### Extrait de l'entretien
C.H : Je connaissais Jean François depuis les années 80, car c'était le producteur d'un studio de cinéma d'animation qui s'appelait « La Fabrique ». Il avait réalisé des courts, et deux long-métrages, GWEN et LE CHÂTEAU DES SINGES, la musique de ce dernier était l'œuvre de Alexandre Desplat. Voilà un film narrativement intéressant, avec l'histoire de ce garçon qui va découvrir la vie, c'est un vrai parcours initiatique. Je voulais une musique intime, composée pour violoncelle solo, quatuor, et piano avec un petit orchestre de cordes. Le violoncelliste s'appelle Cyrille Tricoire, super soliste à l'Orchestre National de Montpellier, un garçon d'une grande générosité musicale. C'était un plaisir immense d'enregistrer avec de tels musiciens. Hélas, l'éditeur Dargaud Marina n'a pas jugé opportun de réaliser un CD de cette BO. Encore une fois, tampis, il doit s'agir de karma !
Jean-François Laguionie est aussi à l'actualité avec un nouveau film, LE TABLEAU, sur lequel vous étiez pressenti. Finalement, la musique a été confiée à un autre compositeur (NDLR : Pascal Le Pennec, voir notre récente interview Laguionie / Le Pennec). Pouvez-vous nous dire les raisons ?
C.H : Ça a été une des choses qui m'a faite le plus de mal, je n'étais pas disponible pour écrire la musique aux dates que le producteur m'a donné. Impossible de décaler le mixage à un mois près. Tampis, je me dis que ça devait être karmique, d'autant qu'avec Jean-François nous avions passé un an à se voir, à en parler... J'ai même enregistré un bout de musique pour ce film. Nous aurons peut-être l'occasion de retravailler ensemble, parce que c'est un réalisateur qui m'a beaucoup nourri de sa culture, de son humilité, de son amitié. En plus, LE TABLEAU est un film formidable.
Vous portez beaucoup d'intérêt à la « world music » dans votre œuvre musicale, que ce soit pour le jeu vidéo ou pour le cinéma. Qu'est-ce qui vous attire dans ce domaine ? Comment vous l'appropriez-vous ?
C.H : J'aime la musique des humains ! Chez les chiens, j'ai toujours trouvé les bâtards plus sympas que les chiens de pure race. Un peu comme si l'étranger nourrissait, embellissait. Les sonorités des instruments du monde me fascinent, m'envoutent. Je ne peux pas m'empêcher de ramener un ou deux instruments de musique quand je passe par un pays, fût-il de l'autre coté de la planète : ça peut être une simple flûte ou une guimbarde, ou un bahn tran ou un saz (beaucoup plus encombrants). Mais l'instrument peut provenir de notre passé, comme le serpent par exemple.
######
Tâche demandée A:
Répondez à ces questions d'après l'entretien :
(i) Comment s'appelait le studio de cinéma d'animation dont Jean François était le producteur ?
(ii) Dans quel orchestre le violoncelliste Cyrille Tricoire est-il soliste ?
(iii) Quel instrument venu de notre passé est donné en exemple à la fin ?
Tâche demandée B:
Recopiez tel quel le passage de l'entretien qui va de « Vous portez beaucoup » à « vous l'appropriez-vous ? ».
Les enregistrements qui suivent n'ont aucun rapport avec l'entretien.
### Données fournies
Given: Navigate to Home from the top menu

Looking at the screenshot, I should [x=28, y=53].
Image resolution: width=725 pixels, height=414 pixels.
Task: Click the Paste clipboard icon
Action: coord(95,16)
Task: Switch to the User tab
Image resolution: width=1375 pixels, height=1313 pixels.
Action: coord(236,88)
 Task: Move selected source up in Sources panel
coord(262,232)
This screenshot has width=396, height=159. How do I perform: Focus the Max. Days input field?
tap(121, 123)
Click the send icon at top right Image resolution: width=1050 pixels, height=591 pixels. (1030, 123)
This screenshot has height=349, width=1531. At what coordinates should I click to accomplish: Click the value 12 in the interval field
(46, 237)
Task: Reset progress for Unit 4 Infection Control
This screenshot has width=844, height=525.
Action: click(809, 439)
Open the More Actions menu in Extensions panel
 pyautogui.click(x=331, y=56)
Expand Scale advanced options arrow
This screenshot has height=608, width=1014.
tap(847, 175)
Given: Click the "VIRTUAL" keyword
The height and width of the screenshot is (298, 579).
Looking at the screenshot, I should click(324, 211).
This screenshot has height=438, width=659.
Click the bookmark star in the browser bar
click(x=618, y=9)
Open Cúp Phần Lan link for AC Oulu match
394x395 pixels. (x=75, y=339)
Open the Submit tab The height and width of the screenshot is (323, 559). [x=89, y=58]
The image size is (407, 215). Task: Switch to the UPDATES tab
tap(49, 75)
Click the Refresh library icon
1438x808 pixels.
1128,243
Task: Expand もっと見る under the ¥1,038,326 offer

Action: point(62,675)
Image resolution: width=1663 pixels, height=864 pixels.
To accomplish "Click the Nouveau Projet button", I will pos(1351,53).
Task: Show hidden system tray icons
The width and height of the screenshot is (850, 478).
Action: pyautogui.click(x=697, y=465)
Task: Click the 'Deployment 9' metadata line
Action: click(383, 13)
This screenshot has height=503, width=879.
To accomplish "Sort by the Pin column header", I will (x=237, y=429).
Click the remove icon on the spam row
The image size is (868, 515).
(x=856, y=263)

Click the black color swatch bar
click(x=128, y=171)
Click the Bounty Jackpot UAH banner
######
Réponse A:
(i) « La Fabrique ».
(ii) L'Orchestre National de Montpellier.
(iii) Le serpent.

Réponse B:
Vous portez beaucoup d'intérêt à la « world music » dans votre œuvre musicale, que ce soit pour le jeu vidéo ou pour le cinéma. Qu'est-ce qui vous attire dans ce domaine ? Comment vous l'appropriez-vous ?